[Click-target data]
━━━━━━━━━━━━━━━━━━━━━━━━━━━━━━

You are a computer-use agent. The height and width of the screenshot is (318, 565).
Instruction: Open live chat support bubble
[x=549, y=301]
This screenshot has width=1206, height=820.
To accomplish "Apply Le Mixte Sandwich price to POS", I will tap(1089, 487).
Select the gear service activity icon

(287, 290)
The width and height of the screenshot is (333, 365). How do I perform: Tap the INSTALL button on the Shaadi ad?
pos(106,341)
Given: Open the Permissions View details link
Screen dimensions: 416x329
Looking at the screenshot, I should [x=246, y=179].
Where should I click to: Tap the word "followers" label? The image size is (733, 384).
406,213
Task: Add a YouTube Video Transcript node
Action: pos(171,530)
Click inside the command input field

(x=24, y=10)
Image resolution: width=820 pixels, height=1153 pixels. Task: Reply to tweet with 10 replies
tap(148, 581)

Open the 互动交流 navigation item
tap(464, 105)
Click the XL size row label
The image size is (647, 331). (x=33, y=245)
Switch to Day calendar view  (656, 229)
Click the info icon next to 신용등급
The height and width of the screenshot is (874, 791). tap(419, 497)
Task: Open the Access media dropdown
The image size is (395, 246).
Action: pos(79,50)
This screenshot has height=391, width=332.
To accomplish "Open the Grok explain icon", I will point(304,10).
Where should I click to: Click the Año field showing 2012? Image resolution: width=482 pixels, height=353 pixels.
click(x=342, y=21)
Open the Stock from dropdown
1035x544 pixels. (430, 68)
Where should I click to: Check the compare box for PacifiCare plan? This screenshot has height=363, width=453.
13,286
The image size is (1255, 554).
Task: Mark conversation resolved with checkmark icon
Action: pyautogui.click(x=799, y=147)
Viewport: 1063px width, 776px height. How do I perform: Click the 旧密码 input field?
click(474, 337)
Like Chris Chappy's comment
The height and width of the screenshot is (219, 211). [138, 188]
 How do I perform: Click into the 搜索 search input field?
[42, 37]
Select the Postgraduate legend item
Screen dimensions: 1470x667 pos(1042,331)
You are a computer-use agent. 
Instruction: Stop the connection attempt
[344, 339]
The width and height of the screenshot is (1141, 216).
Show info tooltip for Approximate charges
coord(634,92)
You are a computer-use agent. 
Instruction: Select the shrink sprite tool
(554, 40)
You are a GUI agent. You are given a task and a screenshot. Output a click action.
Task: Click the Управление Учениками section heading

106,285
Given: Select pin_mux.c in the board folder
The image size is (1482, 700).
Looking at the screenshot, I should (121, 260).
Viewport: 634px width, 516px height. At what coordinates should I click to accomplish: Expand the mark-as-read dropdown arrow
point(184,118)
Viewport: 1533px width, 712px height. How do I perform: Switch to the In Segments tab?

━━━━━━━━━━━━━━━━━━━━━━━━━━━━━━

Exercise directions: Rewrite the records from their start through the line containing "Looking at the screenshot, I should [x=246, y=179].", putting "Choose" in place of "Select" and leaving every other part of those lines unchanged.

Result of this task:
You are a computer-use agent. The height and width of the screenshot is (318, 565).
Instruction: Open live chat support bubble
[x=549, y=301]
This screenshot has width=1206, height=820.
To accomplish "Apply Le Mixte Sandwich price to POS", I will tap(1089, 487).
Choose the gear service activity icon

(287, 290)
The width and height of the screenshot is (333, 365). How do I perform: Tap the INSTALL button on the Shaadi ad?
pos(106,341)
Given: Open the Permissions View details link
Screen dimensions: 416x329
Looking at the screenshot, I should [x=246, y=179].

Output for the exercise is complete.